OK, now you’re ready to run the job and process some real-time sales order data.

  1. View the Overview page for the process-orders Stream Analytics job, and on the Properties tab review the Inputs, Query, Outputs, and Functions for the job. If the number of Inputs and Outputs is 0, use the ↻ Refresh button on the Overview page to display the orders input and blobstore output.
  2. Select the ▷ Start button, and start the streaming job now. Wait until you are notified that the streaming job started successfully.
  3. Re-open the cloud shell pane, reconnecting if necessary, and then re-run the following command to submit another 1000 orders.

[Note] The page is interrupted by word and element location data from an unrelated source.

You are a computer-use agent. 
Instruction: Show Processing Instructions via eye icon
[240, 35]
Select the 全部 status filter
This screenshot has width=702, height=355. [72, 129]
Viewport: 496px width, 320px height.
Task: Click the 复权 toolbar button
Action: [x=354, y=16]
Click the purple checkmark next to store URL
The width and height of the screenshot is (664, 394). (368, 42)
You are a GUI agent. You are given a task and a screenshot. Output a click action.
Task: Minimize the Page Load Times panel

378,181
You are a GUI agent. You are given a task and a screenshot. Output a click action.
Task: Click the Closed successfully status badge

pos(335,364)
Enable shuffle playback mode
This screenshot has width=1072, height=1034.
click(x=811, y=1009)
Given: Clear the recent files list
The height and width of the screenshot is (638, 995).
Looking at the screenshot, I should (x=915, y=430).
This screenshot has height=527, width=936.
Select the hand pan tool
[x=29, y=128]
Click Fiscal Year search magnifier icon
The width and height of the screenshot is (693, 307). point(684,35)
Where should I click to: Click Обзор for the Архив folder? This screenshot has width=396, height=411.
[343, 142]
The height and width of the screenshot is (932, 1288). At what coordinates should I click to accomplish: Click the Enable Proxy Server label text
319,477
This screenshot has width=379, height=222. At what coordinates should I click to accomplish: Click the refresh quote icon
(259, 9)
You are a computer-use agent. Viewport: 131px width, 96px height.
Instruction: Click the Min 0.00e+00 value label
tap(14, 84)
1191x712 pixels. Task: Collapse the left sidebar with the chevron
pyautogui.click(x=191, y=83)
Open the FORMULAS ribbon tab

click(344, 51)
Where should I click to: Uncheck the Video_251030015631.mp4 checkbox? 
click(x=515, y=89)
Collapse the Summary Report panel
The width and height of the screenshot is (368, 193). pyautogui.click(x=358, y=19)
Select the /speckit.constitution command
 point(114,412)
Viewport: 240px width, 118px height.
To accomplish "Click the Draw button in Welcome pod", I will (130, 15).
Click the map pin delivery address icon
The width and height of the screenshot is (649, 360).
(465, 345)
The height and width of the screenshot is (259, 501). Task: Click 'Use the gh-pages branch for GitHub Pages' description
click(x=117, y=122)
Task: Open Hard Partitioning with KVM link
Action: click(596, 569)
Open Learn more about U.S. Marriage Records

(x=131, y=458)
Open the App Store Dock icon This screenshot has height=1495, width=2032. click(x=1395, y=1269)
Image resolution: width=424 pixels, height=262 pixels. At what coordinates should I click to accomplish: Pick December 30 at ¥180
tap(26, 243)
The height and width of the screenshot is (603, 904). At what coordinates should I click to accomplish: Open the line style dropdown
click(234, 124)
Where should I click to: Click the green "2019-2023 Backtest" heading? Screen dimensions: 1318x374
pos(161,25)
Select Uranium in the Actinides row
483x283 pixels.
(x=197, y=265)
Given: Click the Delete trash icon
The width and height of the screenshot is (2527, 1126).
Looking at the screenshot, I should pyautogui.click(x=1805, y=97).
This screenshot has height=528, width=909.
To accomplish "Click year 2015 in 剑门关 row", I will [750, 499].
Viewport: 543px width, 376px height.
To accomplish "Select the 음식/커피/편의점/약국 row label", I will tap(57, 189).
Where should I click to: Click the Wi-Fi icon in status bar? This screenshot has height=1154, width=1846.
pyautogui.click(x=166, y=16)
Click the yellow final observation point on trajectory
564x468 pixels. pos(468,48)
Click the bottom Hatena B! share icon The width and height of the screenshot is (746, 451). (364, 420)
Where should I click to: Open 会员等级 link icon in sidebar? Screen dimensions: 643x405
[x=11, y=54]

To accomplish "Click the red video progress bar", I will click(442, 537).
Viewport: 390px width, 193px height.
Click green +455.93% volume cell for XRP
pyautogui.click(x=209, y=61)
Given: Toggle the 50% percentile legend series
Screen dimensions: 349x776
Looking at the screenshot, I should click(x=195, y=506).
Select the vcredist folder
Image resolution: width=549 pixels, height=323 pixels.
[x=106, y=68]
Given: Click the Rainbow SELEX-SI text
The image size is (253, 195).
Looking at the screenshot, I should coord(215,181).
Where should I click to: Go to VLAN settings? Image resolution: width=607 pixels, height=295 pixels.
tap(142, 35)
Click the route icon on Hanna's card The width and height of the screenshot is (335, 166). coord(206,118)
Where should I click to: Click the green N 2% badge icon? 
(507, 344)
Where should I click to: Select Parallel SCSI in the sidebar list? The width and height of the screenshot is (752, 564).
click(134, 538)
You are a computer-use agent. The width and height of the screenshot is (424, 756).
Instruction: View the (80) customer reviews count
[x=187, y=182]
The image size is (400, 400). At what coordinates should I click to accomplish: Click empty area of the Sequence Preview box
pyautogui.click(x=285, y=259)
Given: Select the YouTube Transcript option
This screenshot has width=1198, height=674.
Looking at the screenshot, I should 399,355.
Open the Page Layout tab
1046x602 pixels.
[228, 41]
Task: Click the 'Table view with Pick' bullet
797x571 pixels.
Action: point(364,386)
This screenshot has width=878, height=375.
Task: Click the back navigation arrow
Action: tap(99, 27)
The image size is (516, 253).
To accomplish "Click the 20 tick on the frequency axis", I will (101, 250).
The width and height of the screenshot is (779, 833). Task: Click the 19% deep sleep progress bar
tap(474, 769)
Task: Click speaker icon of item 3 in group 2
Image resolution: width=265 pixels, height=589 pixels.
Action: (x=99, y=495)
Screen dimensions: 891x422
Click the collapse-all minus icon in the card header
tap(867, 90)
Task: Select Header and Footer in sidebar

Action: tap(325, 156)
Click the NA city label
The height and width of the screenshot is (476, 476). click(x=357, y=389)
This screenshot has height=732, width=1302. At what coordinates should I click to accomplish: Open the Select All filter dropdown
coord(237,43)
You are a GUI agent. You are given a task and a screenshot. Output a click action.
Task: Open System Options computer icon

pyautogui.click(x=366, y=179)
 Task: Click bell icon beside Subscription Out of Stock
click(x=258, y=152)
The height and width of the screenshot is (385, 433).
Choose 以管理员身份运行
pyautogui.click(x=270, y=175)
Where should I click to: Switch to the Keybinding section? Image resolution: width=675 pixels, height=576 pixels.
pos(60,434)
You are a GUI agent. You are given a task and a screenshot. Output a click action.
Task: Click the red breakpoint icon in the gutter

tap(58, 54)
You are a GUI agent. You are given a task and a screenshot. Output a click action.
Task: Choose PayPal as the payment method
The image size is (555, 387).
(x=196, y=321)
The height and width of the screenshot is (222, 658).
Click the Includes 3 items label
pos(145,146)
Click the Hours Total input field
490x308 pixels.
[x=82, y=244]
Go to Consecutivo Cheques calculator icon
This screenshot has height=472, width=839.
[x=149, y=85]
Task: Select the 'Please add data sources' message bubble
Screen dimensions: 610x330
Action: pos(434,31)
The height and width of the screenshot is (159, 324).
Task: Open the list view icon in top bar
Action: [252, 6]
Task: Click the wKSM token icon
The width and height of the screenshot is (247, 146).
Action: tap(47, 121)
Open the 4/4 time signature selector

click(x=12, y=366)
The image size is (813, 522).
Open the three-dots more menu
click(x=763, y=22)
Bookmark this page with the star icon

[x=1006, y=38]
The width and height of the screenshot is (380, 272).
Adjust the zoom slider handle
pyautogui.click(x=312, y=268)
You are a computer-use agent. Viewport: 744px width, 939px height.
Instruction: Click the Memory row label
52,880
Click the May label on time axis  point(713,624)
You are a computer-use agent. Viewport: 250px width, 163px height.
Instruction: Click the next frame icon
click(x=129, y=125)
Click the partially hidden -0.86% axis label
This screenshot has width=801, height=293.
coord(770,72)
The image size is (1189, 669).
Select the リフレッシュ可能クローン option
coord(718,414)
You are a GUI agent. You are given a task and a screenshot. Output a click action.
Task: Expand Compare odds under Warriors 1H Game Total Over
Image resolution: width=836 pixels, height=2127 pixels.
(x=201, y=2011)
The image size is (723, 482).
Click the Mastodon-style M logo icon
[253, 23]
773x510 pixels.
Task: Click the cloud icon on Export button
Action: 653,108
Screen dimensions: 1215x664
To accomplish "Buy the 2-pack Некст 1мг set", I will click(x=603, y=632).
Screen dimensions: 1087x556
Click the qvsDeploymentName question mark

     node ~/dp-203/Allfiles/labs/17/orderclient
    
  4. While the app is running, in the Azure portal, return to the page for the dp203-xxxxxxx resource group, and select the storexxxxxxxxxxxx storage account.
  5. In the pane on the left of the storage account blade, select the Containers tab.
  6. Open the data container, and use the ↻ Refresh button to refresh the view until you see a folder with the name of the current year.
  7. In the data container, navigate through the folder hierarchy, which includes the folder for the current year, with subfolders for the month and day.
  8. In the folder for the hour, note the file that has been created, which should have a name similar to 0_xxxxxxxxxxxxxxxx.json.
  9. On the menu for the file (to the right of the file details), select View/edit, and review the contents of the file; which should consist of a JSON record for each 10 second period, showing the number of orders processed for each product ID, like this:

    {"StartTime":"2022-11-23T18:16:25.0000000Z","EndTime":"2022-11-23T18:16:35.0000000Z","ProductID":6,"Orders":13.0}
    {"StartTime":"2022-11-23T18:16:25.0000000Z","EndTime":"2022-11-23T18:16:35.0000000Z","ProductID":8,"Orders":15.0}
    {"StartTime":"2022-11-23T18:16:25.0000000Z","EndTime":"2022-11-23T18:16:35.0000000Z","ProductID":5,"Orders":15.0}
    {"StartTime":"2022-11-23T18:16:25.0000000Z","EndTime":"2022-11-23T18:16:35.0000000Z","ProductID":1,"Orders":16.0}
    {"StartTime":"2022-11-23T18:16:25.0000000Z","EndTime":"2022-11-23T18:16:35.0000000Z","ProductID":3,"Orders":10.0}
    {"StartTime":"2022-11-23T18:16:25.0000000Z","EndTime":"2022-11-23T18:16:35.0000000Z","ProductID":2,"Orders":25.0}
    {"StartTime":"2022-11-23T18:16:25.0000000Z","EndTime":"2022-11-23T18:16:35.0000000Z","ProductID":7,"Orders":13.0}
    {"StartTime":"2022-11-23T18:16:25.0000000Z","EndTime":"2022-11-23T18:16:35.0000000Z","ProductID":4,"Orders":12.0}
    {"StartTime":"2022-11-23T18:16:25.0000000Z","EndTime":"2022-11-23T18:16:35.0000000Z","ProductID":10,"Orders":19.0}
    {"StartTime":"2022-11-23T18:16:25.0000000Z","EndTime":"2022-11-23T18:16:35.0000000Z","ProductID":9,"Orders":8.0}
    {"StartTime":"2022-11-23T18:16:35.0000000Z","EndTime":"2022-11-23T18:16:45.0000000Z","ProductID":6,"Orders":41.0}
    {"StartTime":"2022-11-23T18:16:35.0000000Z","EndTime":"2022-11-23T18:16:45.0000000Z","ProductID":8,"Orders":29.0}
    ...
    
  10. In the Azure Cloud Shell pane, wait for the order client app to finish.
  11. In the Azure portal, refresh the file to see the full set of results that were produced.
  12. Return to the dp203-xxxxxxx resource group, and re-open the process-orders Stream Analytics job.
  13. At the top of the Stream Analytics job page, use the ⬜ Stop button to stop the job, confirming when prompted.

Delete Azure resources

If you’ve finished exploring Azure Stream Analytics, you should delete the resources you’ve created to avoid unnecessary Azure costs.

  1. In the Azure portal, on the Home page, select Resource groups.
  2. Select the dp203-xxxxxxx resource group containing your Azure Storage, Event Hubs, and Stream Analytics resources.
  3. At the top of the Overview page for your resource group, select Delete resource group.
  4. Enter the dp203-xxxxxxx resource group name to confirm you want to delete it, and select Delete.

    After a few minutes, the resources created in this exercise will be deleted.